What this task involves: Only the lines below between the ones containing "Contact (342, 1950)" and "INJECTABLES - 1mls (291, 415)", inclusive, are to be reproduced, each exactly as it stands.

(Data listing begins)

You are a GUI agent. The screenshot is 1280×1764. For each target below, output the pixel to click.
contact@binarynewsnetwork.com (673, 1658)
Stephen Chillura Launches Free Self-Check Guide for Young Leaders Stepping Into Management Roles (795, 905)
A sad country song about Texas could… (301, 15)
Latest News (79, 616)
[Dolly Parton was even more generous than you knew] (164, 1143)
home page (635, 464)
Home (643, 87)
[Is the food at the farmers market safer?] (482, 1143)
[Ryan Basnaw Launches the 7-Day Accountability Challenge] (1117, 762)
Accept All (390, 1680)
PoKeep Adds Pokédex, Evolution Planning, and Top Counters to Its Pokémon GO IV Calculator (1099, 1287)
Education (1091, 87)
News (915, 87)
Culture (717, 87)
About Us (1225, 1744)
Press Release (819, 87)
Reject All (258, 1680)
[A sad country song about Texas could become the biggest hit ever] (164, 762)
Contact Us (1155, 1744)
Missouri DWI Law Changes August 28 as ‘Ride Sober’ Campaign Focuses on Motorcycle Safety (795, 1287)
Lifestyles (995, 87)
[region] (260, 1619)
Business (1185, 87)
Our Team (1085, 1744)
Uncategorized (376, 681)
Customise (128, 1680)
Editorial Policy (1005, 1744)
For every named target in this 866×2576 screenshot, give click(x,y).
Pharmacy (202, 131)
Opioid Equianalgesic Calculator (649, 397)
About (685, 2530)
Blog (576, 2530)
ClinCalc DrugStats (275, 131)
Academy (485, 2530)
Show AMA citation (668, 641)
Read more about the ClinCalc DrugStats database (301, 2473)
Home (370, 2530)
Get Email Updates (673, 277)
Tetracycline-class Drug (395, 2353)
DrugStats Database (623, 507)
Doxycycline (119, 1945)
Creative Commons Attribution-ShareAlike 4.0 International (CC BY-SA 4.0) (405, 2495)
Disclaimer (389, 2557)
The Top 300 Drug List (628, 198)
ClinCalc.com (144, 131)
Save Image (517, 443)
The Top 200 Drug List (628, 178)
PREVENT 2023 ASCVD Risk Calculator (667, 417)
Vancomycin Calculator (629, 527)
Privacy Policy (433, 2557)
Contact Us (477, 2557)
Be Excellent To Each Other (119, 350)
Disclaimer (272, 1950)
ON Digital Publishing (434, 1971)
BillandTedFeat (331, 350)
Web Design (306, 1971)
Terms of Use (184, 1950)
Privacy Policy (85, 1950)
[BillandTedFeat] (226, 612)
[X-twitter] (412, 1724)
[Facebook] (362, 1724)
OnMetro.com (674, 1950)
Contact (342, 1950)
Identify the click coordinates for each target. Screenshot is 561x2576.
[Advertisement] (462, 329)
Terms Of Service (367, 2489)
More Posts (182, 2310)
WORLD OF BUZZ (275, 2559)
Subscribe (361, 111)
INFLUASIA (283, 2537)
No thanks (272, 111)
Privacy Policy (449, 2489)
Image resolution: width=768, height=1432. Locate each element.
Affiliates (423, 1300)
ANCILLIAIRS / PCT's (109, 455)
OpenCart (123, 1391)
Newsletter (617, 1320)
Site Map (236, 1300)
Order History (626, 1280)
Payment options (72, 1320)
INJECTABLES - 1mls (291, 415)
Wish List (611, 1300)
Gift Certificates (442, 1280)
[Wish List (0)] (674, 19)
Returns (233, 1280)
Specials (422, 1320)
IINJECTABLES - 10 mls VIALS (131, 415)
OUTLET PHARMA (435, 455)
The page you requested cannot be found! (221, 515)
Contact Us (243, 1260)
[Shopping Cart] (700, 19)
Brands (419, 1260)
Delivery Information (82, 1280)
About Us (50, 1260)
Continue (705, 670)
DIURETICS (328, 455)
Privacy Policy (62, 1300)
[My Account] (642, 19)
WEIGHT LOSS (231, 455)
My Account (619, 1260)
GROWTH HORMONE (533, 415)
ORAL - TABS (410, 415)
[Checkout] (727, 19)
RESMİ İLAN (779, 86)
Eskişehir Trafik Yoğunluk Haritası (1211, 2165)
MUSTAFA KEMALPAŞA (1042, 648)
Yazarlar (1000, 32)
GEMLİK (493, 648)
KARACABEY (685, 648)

(Data listing ends)

Solved exercise:
Contact (342, 1950)
Identify the click coordinates for each target. Screenshot is 561x2576.
[Advertisement] (462, 329)
Terms Of Service (367, 2489)
More Posts (182, 2310)
WORLD OF BUZZ (275, 2559)
Subscribe (361, 111)
INFLUASIA (283, 2537)
No thanks (272, 111)
Privacy Policy (449, 2489)
Image resolution: width=768, height=1432. Locate each element.
Affiliates (423, 1300)
ANCILLIAIRS / PCT's (109, 455)
OpenCart (123, 1391)
Newsletter (617, 1320)
Site Map (236, 1300)
Order History (626, 1280)
Payment options (72, 1320)
INJECTABLES - 1mls (291, 415)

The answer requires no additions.